MERCEDES 280S

Hace poco os conté una batallita del 2001, cuando había "bajado" a Senegal con Alfonso Arias y unos amigos conduciendo dos macro-Mercedes 280S "gran lujo". Como los coches pesaban mucho, en la arena mauritana había que deshinchar las ruedas para poder avanzar, y se pinchaban una tras otra sin remisión. En un momento dado nos quedamos sin ruedas suficientes. Entre eso y que a uno de los dos coches le fallaba la alimentación, a 200 kilómetros de Nouakchott los compañeros ya querían pegarle fuego y seguir con el bueno.
Yo era el único que no quería ese sacrilegio.

Pero en un momento determinado tuve que ceder. Ellos continuarían y yo me quedaría allí con mi "caprichin" alemán, a ver lo que podía salvar. Alfonso me mandaría las ruedas con un transporte publico. Me quedé solo. Imaginaros la estampa; ¡un Mercedes de lujo sin ruedas levantado sobre cuatro piedras, levitando entre las dunas y la nada, y un turista dentro con el aire acondicionado y la radio, comiéndose un bocadillo de lomo!. Algún mauritano que pasó se debió frotar los ojos pensando que era un espejismo.

Me dejaron allí a media mañana y vi al sol pasearse por encima de oreja a oreja. Al atardecer vi que se acercaba un viejo camión por el sur. Eran mis ruedas. Paró a mi altura, y desde lo mas alto de la caja de madera verde me calló una rueda sobre un pié. Me aparté y calló una segunda, y luego una tercera, una cuarta, una quinta y un chico joven. ¡Había caído de las alturas, desde mas de tres metros!. Antes de que pudiera recogerle ya se había puesto de pié de un bote, sonriendo de oreja a oreja. Era un Negro senegalés mal vestido, fornido y chaparro, culibajo y paticorto. El camión arrancó y nos dejó allí mirándonos. No se si se reía de mi porque tenia ese rictus en la cara o porque se alegraba de verme. Sonreía tan ampliamente que  parecía reír.

Tras un saludo pasamos a coger las ruedas para instalarlas en el coche. Él acercó una, y cuando yo fui a coger la segunda...¡sorpresa!; ¡estaba pinchada!. Toqué otra pensando que se habría deshinchado. ¡Otra también deshinchada!. Toqué otra; ¡también deshinchada!. No me lo podía creer. Toque la cuarta, desesperado, y también sin aire. ¡¡Todas seguían pinchadas!!. Solo una arreglada. No sabia que decir. ¿Qué iba a decir ?. Le pregunte al sonriente Senegalés por qué estaban pinchadas, y me respondió que "le vieux Blanc" --sin duda Alfonso-- ya se las había dado pinchadas esta mañana. (sic.)
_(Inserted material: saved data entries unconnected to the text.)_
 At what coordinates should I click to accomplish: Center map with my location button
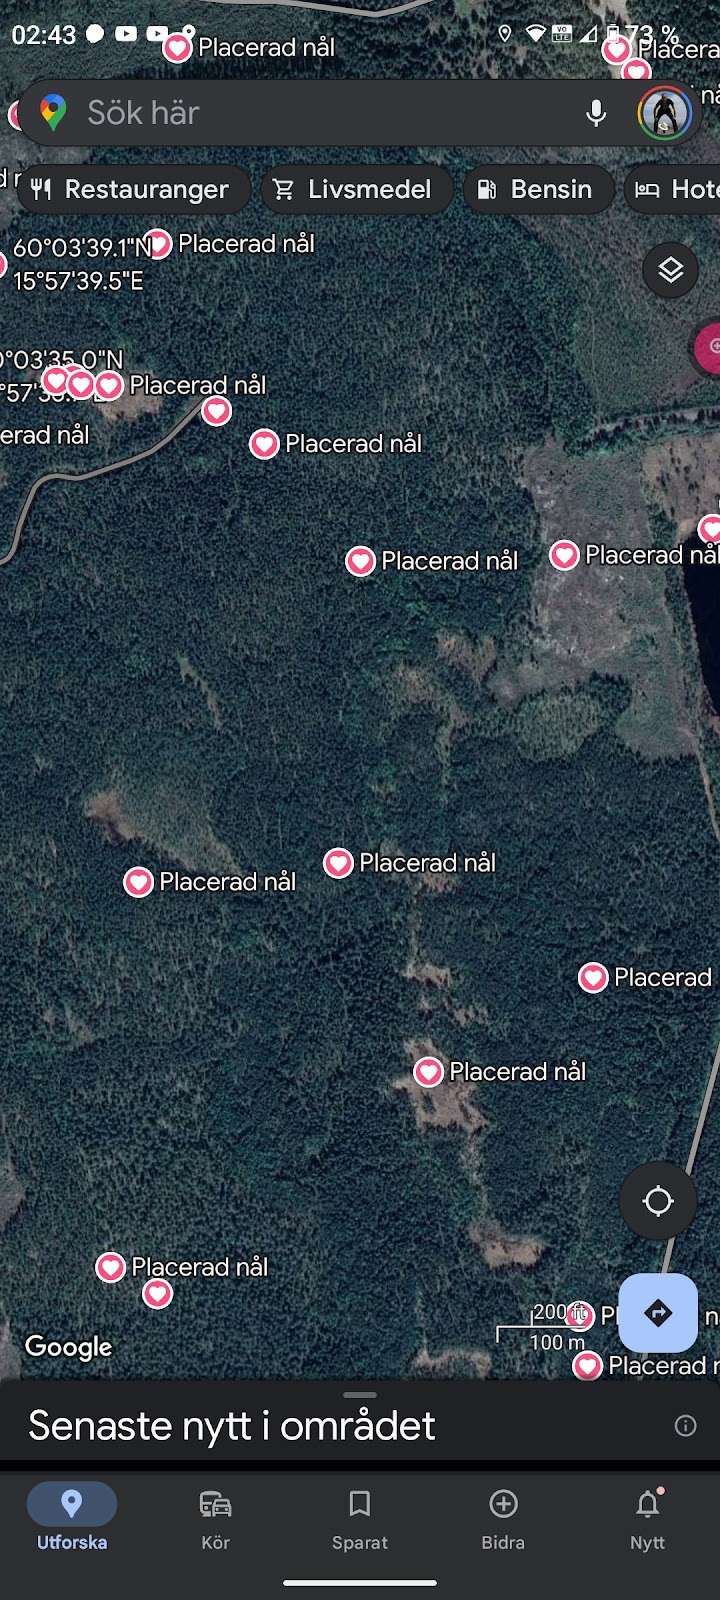click(658, 1201)
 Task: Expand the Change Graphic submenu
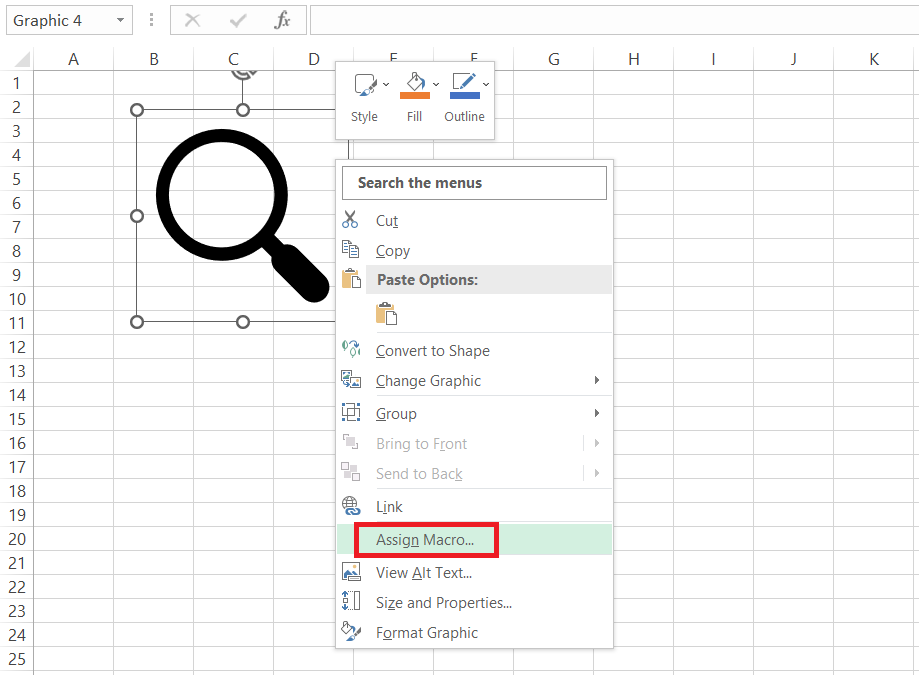pyautogui.click(x=597, y=380)
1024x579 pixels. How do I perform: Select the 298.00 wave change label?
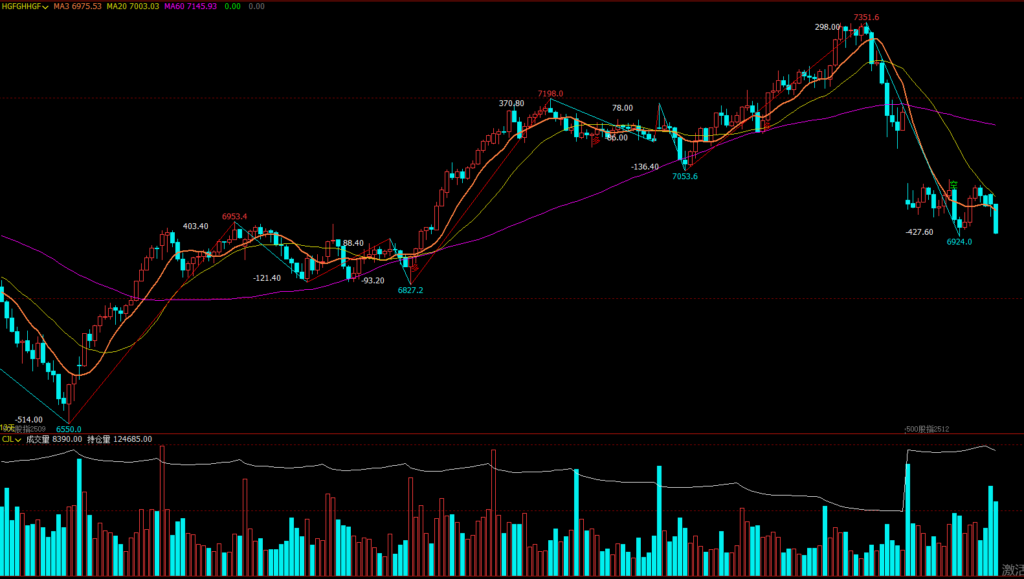827,27
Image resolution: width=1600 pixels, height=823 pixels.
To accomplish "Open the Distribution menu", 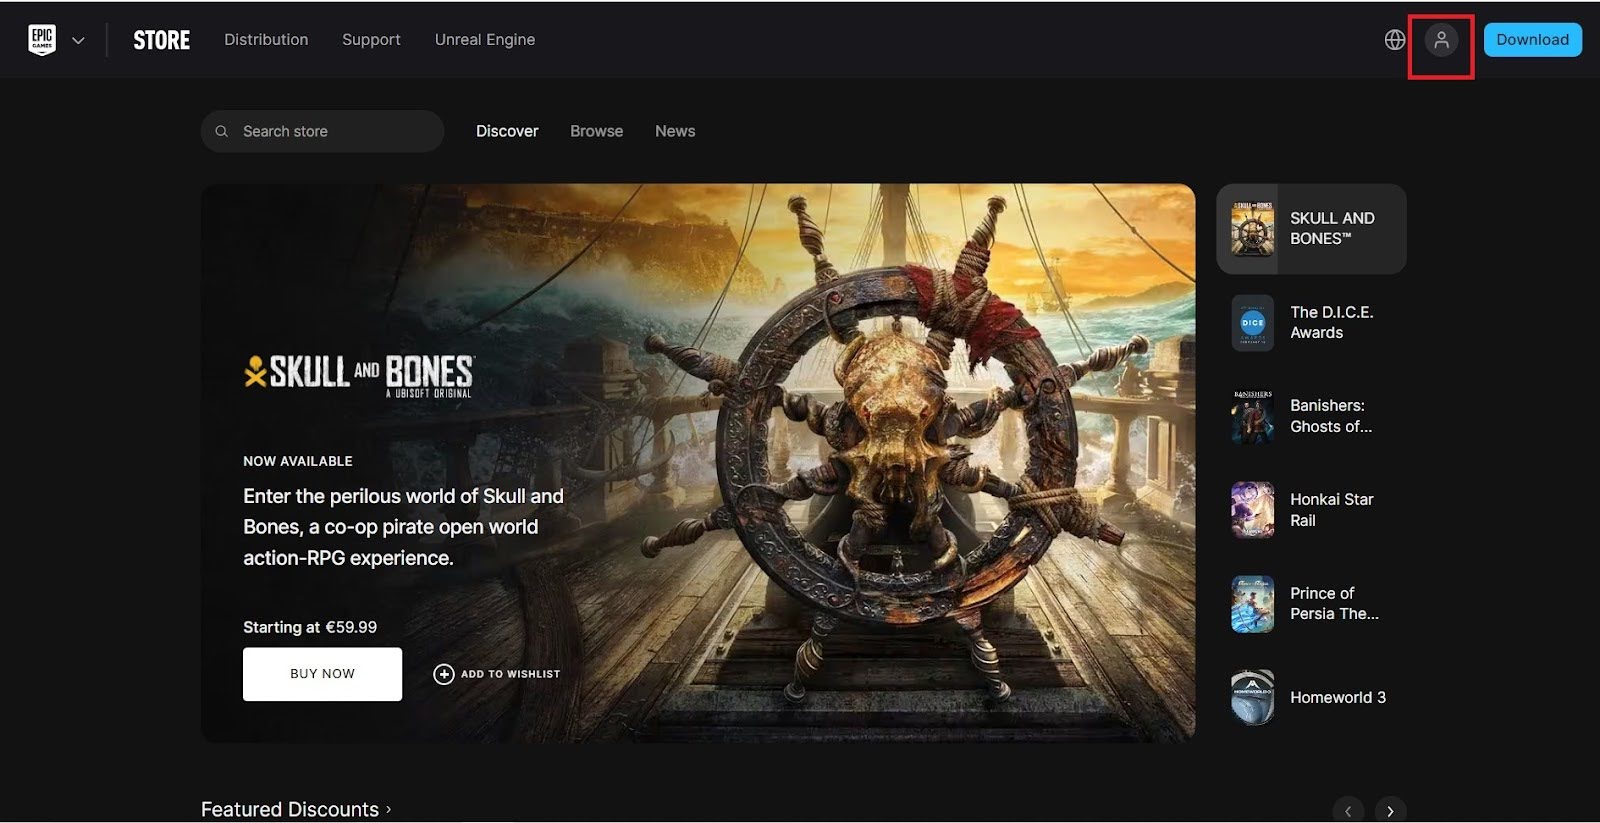I will [x=266, y=40].
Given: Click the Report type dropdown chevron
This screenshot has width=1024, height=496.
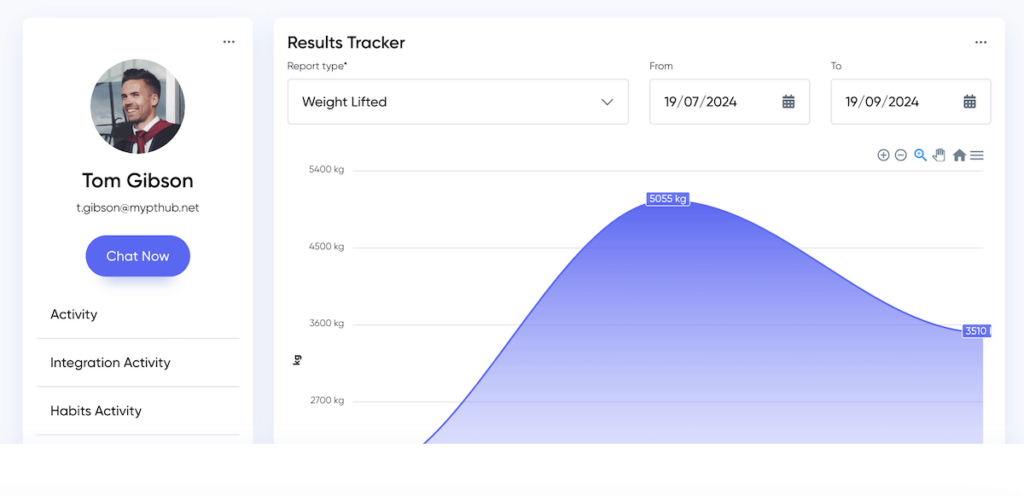Looking at the screenshot, I should point(607,102).
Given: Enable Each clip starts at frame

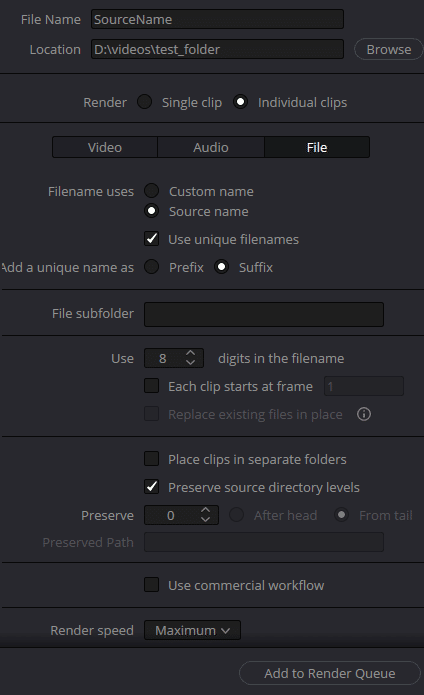Looking at the screenshot, I should tap(152, 386).
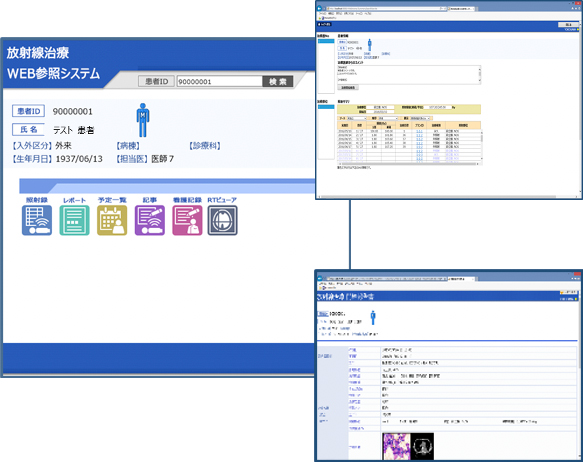Viewport: 583px width, 462px height.
Task: Select blue highlighted item in top-left list
Action: coord(326,41)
¿ Qué iba a hacer yo allí, en medio del desierto, y ese Negro caído de las alturas con mis ruedas pinchadas ?. Si le hubiera dado la patada en la cabeza que tenia ganas de darle, me hubiera roto un pie. ¡Coño, yo mismo me sentía ridículo!. Me aseguró que, definitivamente, Alfonso se las había dado todas ya pinchadas, y que solo había dicho que reparase la primera. Había puesto su pie encima, para señalar cual. Y allí, delante mío, se explicaba el chaval tan sonriente con el pie encima de la única rueda reparada, para que yo le entendiera bien como había sido la cosa.

Tardé un rato en reaccionar. Cuando lo hice, ya era de noche. Me decidí a montar la única rueda buena y tres ruedas pinchadas, arrancar y lanzarme hacia adelante hasta Nouamghar, a 12 kilómetros. ¿Qué iba a hacer?. Ya me veía como los personajes de Forges, andando por el desierto a rastras...
Como ya estábamos circulando por la costa sobre la arena húmeda, los jirones de las ruedas rotas lanzaban barro en todas direcciones y el coche quedo rebozado como una croqueta rápidamente. Parecíamos un monstruo de Julio Verne cuando entramos en el poblado. El Senegalés venia sentado a mi lado, sonriente, y en la oscuridad lo único que se veía eran sus dientes. Juro que sonrió -o rió.-- desde que cayo a mi lado esa tarde hasta que le dejé en la puerta de su taller esa noche. ¡Aquello fue la releche!.